> **CHALLENGE**
Rewrite the data from its first line through the line containing "Action: [326, 137]", changing "arrow icon" to "chevron icon" and keeping everything else the same.

Pointing data for text and elements:

— BEGIN —

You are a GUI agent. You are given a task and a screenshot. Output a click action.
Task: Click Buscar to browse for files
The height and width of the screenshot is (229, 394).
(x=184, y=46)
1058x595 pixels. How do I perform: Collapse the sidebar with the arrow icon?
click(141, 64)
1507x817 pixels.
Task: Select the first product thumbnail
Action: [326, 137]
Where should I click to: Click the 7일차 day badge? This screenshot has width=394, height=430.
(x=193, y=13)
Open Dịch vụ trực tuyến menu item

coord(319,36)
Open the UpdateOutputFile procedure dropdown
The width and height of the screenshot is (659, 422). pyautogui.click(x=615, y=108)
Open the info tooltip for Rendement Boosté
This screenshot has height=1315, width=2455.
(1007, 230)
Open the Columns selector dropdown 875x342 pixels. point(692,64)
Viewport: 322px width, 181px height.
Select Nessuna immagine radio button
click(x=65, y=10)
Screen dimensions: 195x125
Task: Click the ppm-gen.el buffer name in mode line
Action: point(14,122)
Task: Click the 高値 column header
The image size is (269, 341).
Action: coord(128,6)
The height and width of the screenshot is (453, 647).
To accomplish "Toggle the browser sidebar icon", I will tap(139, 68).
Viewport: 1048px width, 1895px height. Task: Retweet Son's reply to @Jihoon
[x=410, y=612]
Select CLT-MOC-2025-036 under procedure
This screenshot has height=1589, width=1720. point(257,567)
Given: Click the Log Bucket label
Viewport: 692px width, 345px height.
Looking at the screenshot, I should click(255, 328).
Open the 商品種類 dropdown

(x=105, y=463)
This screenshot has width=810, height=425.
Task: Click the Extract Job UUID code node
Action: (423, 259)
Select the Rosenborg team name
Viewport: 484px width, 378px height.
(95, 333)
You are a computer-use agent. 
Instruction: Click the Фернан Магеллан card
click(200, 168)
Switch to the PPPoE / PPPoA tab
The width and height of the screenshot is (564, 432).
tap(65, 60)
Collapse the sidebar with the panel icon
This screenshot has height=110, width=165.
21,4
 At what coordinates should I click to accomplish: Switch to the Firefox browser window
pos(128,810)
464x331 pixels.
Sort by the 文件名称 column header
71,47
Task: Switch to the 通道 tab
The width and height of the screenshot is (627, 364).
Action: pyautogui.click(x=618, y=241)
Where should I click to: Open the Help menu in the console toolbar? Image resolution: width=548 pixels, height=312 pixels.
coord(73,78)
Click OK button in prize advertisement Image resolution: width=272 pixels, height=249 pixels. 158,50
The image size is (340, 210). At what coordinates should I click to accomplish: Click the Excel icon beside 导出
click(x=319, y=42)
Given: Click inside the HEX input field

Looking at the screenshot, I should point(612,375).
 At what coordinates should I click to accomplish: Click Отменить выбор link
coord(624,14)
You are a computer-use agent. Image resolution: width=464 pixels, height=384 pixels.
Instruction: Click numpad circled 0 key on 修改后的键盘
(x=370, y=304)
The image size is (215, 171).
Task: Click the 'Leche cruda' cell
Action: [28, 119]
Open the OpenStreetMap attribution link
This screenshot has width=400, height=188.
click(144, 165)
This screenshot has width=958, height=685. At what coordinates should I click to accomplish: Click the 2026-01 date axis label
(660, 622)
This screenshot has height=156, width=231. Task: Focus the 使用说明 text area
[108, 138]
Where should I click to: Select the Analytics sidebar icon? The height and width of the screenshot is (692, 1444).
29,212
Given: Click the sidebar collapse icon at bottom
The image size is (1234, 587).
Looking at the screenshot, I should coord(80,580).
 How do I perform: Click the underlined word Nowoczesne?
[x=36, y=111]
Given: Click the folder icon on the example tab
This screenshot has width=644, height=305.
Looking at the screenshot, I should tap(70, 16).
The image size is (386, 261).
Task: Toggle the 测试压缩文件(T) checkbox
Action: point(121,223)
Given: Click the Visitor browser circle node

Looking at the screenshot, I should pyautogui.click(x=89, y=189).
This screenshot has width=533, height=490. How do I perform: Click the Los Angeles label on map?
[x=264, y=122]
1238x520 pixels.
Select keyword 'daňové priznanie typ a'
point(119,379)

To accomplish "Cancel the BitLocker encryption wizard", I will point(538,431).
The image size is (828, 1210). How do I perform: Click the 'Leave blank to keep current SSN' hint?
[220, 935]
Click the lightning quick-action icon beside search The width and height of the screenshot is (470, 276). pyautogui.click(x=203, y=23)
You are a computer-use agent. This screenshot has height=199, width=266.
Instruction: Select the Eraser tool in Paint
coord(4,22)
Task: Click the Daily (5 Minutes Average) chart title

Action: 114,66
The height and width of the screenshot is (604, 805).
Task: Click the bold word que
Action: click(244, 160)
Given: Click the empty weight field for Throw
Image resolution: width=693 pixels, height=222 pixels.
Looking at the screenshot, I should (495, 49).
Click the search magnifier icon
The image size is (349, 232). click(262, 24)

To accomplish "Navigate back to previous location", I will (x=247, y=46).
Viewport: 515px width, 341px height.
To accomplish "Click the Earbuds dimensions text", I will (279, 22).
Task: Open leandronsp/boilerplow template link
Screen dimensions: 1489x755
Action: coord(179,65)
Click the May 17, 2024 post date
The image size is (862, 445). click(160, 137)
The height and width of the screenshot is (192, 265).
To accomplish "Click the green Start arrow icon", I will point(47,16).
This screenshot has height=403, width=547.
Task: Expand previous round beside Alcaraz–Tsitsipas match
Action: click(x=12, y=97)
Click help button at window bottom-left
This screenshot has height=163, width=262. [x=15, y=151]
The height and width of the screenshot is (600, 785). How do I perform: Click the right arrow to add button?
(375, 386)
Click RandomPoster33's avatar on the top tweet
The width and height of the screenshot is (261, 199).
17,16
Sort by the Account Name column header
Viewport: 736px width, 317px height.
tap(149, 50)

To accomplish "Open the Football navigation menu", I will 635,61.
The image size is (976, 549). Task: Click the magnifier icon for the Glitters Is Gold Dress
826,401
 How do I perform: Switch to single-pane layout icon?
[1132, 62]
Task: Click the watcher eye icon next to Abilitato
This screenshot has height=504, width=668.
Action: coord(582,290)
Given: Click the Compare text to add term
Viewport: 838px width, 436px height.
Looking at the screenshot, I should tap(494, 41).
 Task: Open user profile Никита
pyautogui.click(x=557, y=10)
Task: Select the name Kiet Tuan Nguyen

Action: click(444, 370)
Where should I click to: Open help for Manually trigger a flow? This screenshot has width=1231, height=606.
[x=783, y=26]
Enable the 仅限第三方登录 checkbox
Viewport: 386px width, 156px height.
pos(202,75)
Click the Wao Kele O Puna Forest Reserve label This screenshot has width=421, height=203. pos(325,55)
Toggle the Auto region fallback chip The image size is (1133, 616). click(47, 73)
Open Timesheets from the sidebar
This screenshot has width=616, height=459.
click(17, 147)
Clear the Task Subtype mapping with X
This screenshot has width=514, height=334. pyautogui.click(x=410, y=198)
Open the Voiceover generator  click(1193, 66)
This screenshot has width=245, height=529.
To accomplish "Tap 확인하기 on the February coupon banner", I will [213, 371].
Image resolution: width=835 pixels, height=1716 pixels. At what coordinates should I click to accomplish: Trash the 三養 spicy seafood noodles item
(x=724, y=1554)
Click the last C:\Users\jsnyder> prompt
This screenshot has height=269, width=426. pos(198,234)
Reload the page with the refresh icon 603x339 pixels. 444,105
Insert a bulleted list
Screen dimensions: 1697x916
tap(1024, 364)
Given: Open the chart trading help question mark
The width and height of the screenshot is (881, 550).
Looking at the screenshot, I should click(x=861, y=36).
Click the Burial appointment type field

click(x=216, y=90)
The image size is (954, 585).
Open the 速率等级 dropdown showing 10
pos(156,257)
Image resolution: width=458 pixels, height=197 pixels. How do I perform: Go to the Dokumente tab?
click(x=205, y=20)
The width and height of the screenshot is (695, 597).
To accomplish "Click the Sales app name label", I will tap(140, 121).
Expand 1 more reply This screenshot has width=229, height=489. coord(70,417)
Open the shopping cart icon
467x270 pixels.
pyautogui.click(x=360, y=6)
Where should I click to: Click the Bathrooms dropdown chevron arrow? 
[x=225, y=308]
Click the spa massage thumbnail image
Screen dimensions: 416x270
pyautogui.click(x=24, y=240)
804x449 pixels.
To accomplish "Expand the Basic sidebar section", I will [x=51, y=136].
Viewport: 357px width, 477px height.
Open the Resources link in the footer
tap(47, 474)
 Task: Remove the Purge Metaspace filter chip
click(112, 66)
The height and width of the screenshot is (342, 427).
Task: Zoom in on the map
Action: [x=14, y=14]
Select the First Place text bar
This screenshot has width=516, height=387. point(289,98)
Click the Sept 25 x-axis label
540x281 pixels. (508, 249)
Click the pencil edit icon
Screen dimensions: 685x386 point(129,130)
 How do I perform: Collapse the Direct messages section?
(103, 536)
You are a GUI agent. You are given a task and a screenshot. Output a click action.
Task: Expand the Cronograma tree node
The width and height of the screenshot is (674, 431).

— END —

> **RESULT OF THE EXERCISE**
You are a GUI agent. You are given a task and a screenshot. Output a click action.
Task: Click Buscar to browse for files
The height and width of the screenshot is (229, 394).
(x=184, y=46)
1058x595 pixels. How do I perform: Collapse the sidebar with the chevron icon?
click(141, 64)
1507x817 pixels.
Task: Select the first product thumbnail
Action: [326, 137]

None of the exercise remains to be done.